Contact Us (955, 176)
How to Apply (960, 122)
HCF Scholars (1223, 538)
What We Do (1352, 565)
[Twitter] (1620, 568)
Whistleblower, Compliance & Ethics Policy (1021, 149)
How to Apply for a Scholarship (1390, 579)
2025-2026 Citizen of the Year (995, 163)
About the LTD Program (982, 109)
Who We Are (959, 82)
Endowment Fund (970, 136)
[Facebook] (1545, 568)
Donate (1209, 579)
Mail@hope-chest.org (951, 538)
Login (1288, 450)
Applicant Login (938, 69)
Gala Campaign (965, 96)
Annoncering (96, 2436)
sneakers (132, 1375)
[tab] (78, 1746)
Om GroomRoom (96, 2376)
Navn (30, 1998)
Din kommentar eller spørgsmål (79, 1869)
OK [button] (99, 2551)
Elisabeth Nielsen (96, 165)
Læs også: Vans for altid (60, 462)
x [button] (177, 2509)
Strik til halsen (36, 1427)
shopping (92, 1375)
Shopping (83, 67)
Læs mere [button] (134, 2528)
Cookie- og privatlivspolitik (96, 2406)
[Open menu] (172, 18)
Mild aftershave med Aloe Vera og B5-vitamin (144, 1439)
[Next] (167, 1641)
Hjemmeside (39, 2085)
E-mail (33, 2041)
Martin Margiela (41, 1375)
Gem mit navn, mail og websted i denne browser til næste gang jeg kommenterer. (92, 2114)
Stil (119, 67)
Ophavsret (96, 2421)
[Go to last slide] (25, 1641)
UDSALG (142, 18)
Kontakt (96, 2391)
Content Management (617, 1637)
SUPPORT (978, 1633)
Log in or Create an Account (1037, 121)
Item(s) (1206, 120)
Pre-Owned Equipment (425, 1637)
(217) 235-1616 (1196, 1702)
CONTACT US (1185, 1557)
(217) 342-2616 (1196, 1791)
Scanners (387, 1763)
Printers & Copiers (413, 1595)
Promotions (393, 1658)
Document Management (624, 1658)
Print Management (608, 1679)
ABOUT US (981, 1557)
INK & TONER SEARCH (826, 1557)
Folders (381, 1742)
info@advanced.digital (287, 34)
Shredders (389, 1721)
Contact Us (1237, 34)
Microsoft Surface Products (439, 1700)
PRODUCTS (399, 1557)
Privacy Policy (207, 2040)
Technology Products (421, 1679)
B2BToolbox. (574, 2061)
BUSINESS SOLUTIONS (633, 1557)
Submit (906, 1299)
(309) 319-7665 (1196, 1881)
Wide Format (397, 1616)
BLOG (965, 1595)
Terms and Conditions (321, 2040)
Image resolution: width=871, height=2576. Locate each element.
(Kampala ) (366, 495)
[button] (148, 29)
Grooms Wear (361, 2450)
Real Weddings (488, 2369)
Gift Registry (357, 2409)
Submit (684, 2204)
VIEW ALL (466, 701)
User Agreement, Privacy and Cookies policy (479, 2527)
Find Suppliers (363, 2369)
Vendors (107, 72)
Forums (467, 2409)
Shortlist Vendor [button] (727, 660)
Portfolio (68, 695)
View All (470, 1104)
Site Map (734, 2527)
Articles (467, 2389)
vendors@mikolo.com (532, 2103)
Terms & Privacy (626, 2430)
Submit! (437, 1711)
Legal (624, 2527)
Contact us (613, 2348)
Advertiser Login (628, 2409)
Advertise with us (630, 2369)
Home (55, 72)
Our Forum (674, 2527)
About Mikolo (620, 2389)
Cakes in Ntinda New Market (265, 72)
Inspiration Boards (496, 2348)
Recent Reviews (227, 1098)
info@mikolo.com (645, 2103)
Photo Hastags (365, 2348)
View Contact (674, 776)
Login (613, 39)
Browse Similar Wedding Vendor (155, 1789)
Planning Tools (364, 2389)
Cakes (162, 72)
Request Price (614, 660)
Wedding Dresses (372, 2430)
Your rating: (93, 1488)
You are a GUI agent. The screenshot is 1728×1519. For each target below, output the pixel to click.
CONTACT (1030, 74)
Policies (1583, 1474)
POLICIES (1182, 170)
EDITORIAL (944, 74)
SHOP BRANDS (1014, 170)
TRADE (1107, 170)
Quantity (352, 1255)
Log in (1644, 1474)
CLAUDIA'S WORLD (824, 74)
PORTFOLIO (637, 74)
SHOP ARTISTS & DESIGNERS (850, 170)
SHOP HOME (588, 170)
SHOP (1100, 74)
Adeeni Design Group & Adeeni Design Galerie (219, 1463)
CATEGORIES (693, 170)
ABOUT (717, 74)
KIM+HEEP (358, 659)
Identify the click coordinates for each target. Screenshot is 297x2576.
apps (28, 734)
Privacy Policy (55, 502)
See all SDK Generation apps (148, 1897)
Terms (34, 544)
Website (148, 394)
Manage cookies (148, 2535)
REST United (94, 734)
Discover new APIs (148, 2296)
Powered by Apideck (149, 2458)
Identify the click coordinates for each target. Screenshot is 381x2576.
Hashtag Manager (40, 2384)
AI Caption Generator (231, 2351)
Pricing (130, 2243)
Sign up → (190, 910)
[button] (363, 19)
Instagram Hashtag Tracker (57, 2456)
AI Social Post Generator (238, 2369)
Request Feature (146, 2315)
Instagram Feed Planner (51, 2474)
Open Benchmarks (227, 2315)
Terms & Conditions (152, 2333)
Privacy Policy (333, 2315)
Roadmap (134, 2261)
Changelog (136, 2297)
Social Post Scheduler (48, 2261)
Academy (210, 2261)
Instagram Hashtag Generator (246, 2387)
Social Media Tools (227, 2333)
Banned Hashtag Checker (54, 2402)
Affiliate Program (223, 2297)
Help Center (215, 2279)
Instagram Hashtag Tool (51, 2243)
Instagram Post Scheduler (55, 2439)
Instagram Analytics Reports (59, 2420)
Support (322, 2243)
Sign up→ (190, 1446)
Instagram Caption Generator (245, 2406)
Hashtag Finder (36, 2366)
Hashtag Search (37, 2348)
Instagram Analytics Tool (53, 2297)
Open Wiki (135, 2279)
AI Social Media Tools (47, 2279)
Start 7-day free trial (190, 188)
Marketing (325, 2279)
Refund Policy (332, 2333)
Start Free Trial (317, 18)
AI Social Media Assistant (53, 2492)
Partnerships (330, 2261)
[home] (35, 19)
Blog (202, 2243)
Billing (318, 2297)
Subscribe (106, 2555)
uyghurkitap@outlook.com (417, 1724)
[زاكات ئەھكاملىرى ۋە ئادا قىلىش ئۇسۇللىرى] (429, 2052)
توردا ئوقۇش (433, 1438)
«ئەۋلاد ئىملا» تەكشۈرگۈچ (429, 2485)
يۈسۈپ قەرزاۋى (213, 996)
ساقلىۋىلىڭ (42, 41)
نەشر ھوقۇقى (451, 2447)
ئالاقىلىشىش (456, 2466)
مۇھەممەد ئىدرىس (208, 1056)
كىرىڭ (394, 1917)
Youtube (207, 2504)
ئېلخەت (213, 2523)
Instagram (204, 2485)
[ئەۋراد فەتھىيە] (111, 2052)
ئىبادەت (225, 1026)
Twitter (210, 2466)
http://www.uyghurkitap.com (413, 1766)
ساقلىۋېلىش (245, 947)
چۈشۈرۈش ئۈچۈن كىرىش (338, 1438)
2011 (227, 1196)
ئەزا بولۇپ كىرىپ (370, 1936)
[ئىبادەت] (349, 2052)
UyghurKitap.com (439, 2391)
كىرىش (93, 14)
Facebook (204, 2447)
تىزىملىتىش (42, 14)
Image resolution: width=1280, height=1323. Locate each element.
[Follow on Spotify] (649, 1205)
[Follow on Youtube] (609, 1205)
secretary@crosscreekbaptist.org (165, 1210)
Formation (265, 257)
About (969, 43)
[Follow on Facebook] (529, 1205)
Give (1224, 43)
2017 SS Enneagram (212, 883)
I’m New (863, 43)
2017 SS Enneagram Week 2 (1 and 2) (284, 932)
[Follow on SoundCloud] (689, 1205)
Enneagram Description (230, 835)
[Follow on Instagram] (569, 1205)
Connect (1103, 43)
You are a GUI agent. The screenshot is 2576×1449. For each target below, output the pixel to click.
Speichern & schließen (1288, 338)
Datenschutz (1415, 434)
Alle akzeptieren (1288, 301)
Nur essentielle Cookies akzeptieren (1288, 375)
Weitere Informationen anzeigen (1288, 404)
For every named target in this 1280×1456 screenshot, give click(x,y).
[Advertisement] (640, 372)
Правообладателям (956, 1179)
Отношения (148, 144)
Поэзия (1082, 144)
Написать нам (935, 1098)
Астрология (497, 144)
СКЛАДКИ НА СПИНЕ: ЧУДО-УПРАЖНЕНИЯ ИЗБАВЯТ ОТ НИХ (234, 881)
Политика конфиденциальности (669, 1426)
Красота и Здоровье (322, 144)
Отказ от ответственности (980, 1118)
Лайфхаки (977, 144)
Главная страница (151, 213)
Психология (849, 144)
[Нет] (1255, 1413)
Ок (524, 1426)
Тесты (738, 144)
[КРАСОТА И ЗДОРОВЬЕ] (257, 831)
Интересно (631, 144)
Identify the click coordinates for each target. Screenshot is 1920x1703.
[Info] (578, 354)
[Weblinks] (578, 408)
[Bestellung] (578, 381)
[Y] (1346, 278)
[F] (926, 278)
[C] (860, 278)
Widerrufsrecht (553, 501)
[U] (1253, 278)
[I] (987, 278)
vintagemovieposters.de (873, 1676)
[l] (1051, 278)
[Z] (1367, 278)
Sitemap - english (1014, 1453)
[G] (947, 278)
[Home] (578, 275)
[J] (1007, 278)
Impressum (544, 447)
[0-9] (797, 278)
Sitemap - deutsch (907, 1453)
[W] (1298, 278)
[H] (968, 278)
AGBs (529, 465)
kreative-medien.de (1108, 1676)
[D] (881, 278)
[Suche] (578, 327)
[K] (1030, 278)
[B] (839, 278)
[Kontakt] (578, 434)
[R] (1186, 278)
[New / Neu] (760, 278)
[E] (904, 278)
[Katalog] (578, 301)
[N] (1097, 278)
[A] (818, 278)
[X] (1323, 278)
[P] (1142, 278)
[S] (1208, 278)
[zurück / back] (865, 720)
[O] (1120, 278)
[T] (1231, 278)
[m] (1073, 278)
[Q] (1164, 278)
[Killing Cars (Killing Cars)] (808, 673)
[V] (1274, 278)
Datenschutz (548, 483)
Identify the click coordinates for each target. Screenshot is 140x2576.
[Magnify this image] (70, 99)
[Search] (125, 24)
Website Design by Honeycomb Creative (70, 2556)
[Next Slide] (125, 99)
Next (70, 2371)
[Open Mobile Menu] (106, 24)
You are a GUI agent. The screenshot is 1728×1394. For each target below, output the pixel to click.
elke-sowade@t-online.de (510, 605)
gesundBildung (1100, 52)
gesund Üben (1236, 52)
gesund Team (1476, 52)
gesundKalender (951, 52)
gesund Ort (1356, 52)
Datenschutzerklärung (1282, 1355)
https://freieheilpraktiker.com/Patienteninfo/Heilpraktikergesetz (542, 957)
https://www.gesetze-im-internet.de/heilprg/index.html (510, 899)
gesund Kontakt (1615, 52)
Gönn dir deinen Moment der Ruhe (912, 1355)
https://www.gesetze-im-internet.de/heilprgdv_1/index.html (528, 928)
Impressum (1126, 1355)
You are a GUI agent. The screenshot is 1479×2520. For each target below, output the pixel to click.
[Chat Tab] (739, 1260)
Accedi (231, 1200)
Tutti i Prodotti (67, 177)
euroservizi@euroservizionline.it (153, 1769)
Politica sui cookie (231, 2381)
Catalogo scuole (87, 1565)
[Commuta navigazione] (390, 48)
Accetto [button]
------------------------
** EXERCISE DIRECTIONS **
Only the lines from the one with "[J] (1007, 278)" through the final line above should be repeated, each exactly as written.

** YOUR SOLUTION **
[J] (1007, 278)
Impressum (544, 447)
[0-9] (797, 278)
Sitemap - deutsch (907, 1453)
[W] (1298, 278)
[H] (968, 278)
AGBs (529, 465)
kreative-medien.de (1108, 1676)
[D] (881, 278)
[Suche] (578, 327)
[K] (1030, 278)
[B] (839, 278)
[Kontakt] (578, 434)
[R] (1186, 278)
[New / Neu] (760, 278)
[E] (904, 278)
[Katalog] (578, 301)
[N] (1097, 278)
[A] (818, 278)
[X] (1323, 278)
[P] (1142, 278)
[S] (1208, 278)
[zurück / back] (865, 720)
[O] (1120, 278)
[T] (1231, 278)
[m] (1073, 278)
[Q] (1164, 278)
[Killing Cars (Killing Cars)] (808, 673)
[V] (1274, 278)
Datenschutz (548, 483)
Identify the click coordinates for each target. Screenshot is 140x2576.
[Magnify this image] (70, 99)
[Search] (125, 24)
Website Design by Honeycomb Creative (70, 2556)
[Next Slide] (125, 99)
Next (70, 2371)
[Open Mobile Menu] (106, 24)
You are a GUI agent. The screenshot is 1728×1394. For each target below, output the pixel to click.
elke-sowade@t-online.de (510, 605)
gesundBildung (1100, 52)
gesund Üben (1236, 52)
gesund Team (1476, 52)
gesundKalender (951, 52)
gesund Ort (1356, 52)
Datenschutzerklärung (1282, 1355)
https://freieheilpraktiker.com/Patienteninfo/Heilpraktikergesetz (542, 957)
https://www.gesetze-im-internet.de/heilprg/index.html (510, 899)
gesund Kontakt (1615, 52)
Gönn dir deinen Moment der Ruhe (912, 1355)
https://www.gesetze-im-internet.de/heilprgdv_1/index.html (528, 928)
Impressum (1126, 1355)
You are a GUI agent. The screenshot is 1479×2520. For each target below, output the pixel to click.
[Chat Tab] (739, 1260)
Accedi (231, 1200)
Tutti i Prodotti (67, 177)
euroservizi@euroservizionline.it (153, 1769)
Politica sui cookie (231, 2381)
Catalogo scuole (87, 1565)
[Commuta navigazione] (390, 48)
Accetto [button]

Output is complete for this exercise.